__ФРАГМЕНТ ДОКУМЕНТА__
== == ==
Решение проблемы изменений климата и парниковых выбросов лежит в плоскости эффективного использования лесов, в частности, бореальных лесов. На долю России их приходится более 70%, а также около 25% мировых лесных ресурсов.
ТОЧКА ФОРУМА
Главный эколог страны, министр природных ресурсов и экологии РФ Сергей Донской поставил точку в обсуждении, начавшемся на пленарном заседании и на полях конференции «Глобальный климатический вызов: диалог государства, общества и бизнеса», прошедшей в гостинице «Украина» под председательством главы МПР, о том, насколько необходимо представительство на Парижском климатическом саммите российских экологических СМИ и общественников. Отвечая на вопрос главного редактора «ЭкоГрада» Игоря Панарина, Сергей Донской уточнил, что в Париже имеется своя пресса. Выступление министра не обошлось без реверанса в сторону назначенного «главным экологом» Анатолия Чубайса, хотя произнести «экологизация» удалось Сергею Донскому с явным трудом.
ТЕЗИСЫ
Наша делегация – 10 человек, СМИ не везём, там и так достаточно международных СМИ
У нас есть достижения – принятая Климатическая доктрина, план адаптации экономики к изменению климата.
Нужно активней здесь действовать
Мы идём к Парижу в зависимости от тех результатов, дальше мы будем формировать свою политику дня, формировать какие-то действия
Мы будем внедрять «наилучшие технологии» с 2019 года.
Мы идём модернизацию производства с помощью «зелёных технологий», на его экологизацию независимо от Парижа,
(Мы) против Рослеса как крупной государственной структуры, занимающей полстраны.
Нужны механизмы стимулирования зелёных инвестиций, вот как в ПНГ (попутный нефтяной газ), куда инвестиции идут.
ОНИ СКАЗАЛИ «ЭКОГРАДУ»
Общественники обсуждают перспективы российской делегации на Климатическом саммите в Париже. По мнению руководителя энергетической программы «Гринпис России» Владимира Чупрова, стенд России на конференции обещает быть «традиционно скучным». В качестве аргумента он называет то обстоятельство, что в составе довольно многочисленной делегации не отыскалось место для российских экологических СМИ или для общественников первой ступени, то есть «не генеральского состава» общественных структур. Сложно предположить, считает г-н Чупров, что чиновники, связанные корпоративными нормами и правилами, смогут стать полноправными участниками диалога и общения на заинтересованном уровне и могут быть интересны заинтересованным собеседникам из других стран.
ТЕЗИСЫ:
Российская делегация проваливает работу со СМИ, офис традиционно пустой, журналисты полны слухов.
Все (в российской делегации) ждут одного человека, который приедет и всё объяснит.
== == ==
__ЦЕЛЬ ЗАДАНИЯ 1__
Сколько человек, по словам Сергея Донского, входит в российскую делегацию согласно фрагменту о климатической конференции?
__ЦЕЛЬ ЗАДАНИЯ 2__
Напишите продолжение фрагмента о российской делегации на Парижском климатическом саммите.

__ИСХОДНЫЕ ДАННЫЕ__
== == ==
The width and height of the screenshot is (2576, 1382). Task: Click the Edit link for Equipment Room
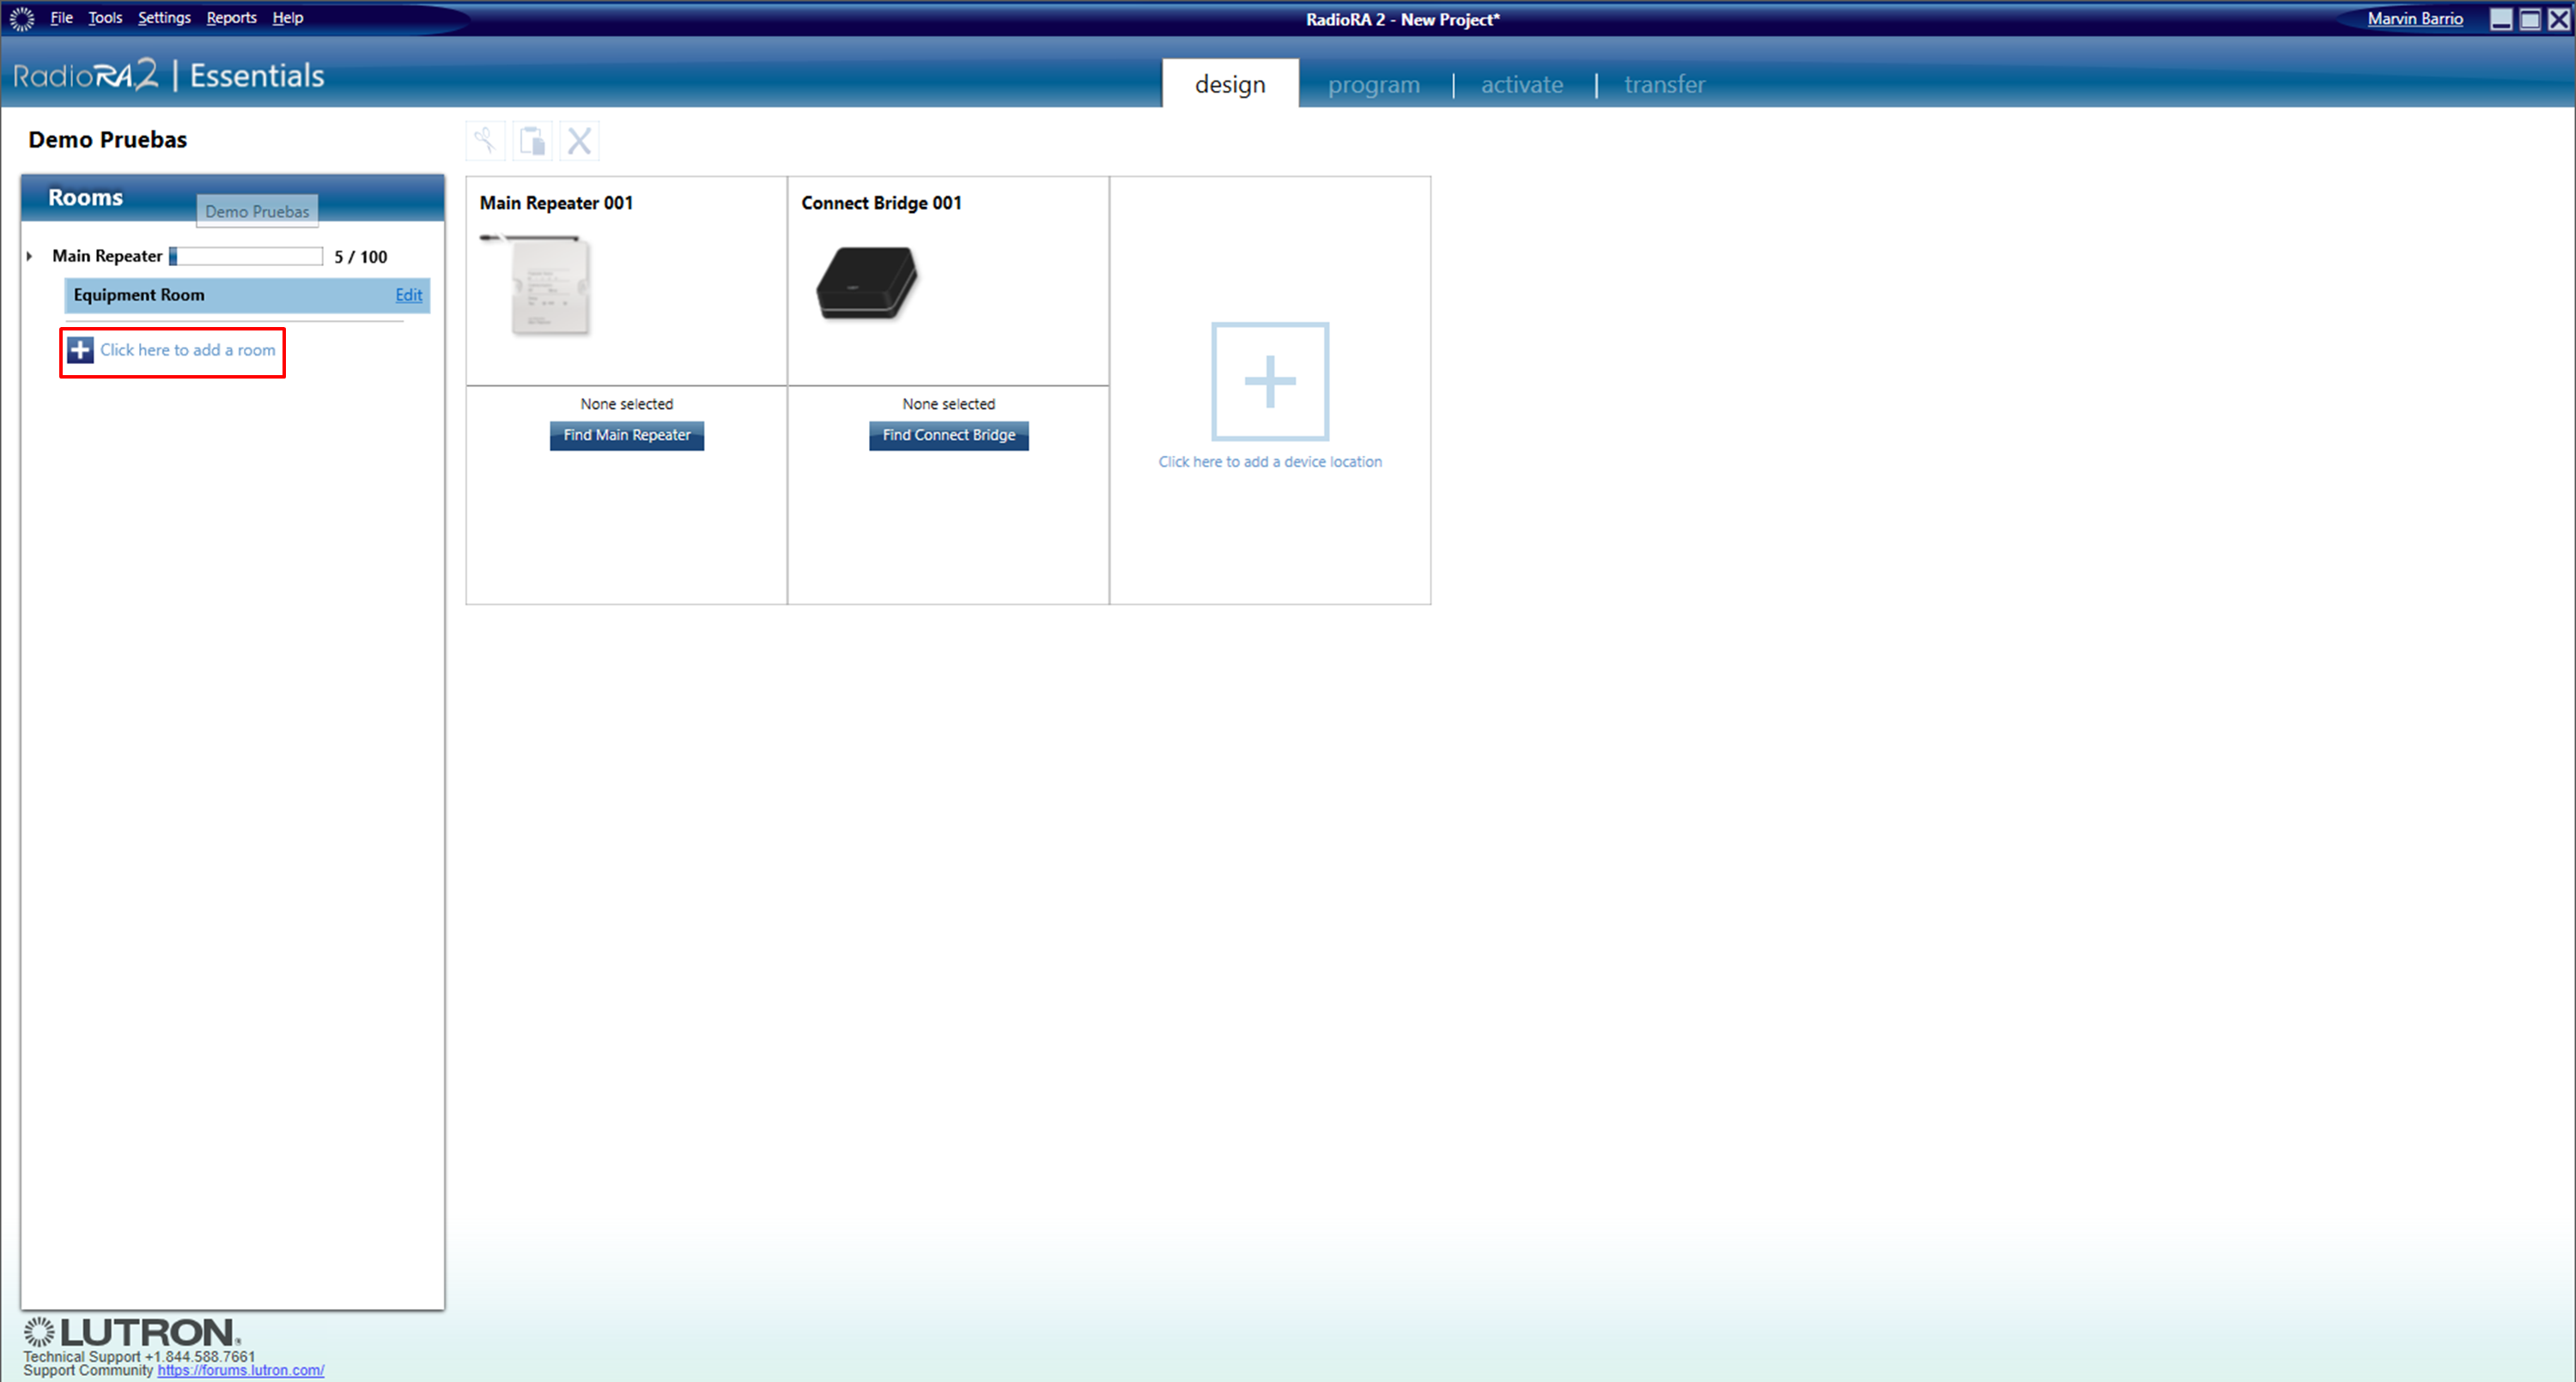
== == ==
__ОТВЕТ НА ЗАДАНИЕ 1__
Российская делегация состоит из 10 человек.

__ОТВЕТ НА ЗАДАНИЕ 2__
Переговоры такого уровня (как в Париже) – это взаимодействие, динамичное взаимодействие, диалог.
Не хватает российского пула журналистов, которые могли быть носителями российской позиции вовне.
Сегодня сложилось впечатление вовне, что Россия ничего не делает по проблеме климата.
Идёт дезинформация (российского общества), пропаганда Первого и федеральных каналов.
В других станах уже не комильфо говприть, что изменений климата нет, или что это длинная рука Западаю
Наше место на переговорах – изолированное, не в ранге с Китаем и Соединенными Штатами.
Не хватает федеральных СМИ, чтобы разъяснять российскую позицию – а ведь они формируют среднестатистическое мнение.
Мнение экологических СМИ не менее важно.
Роль экологических СМИ – помогать и учить журналистов из других секторов, федерального пула.
Нужен другой язык, другие подходы.
http://ekogradmoscow.ru/tsivilizatsija-vek-xxi/grinpis-prognoziruet-skuchnoe-razvitie-klimaticheskogo-sammita-dlya-rf
Делегация Гринписа России – 30 человек – будет принимать участие в форуме как наблюдатель. Российская делегация нас не приглашала, хотя в ЕС это обычное дело, когда Гринпис входит в официальную делегацию
Плохо, что не приглашают специализированные экологические СМИ?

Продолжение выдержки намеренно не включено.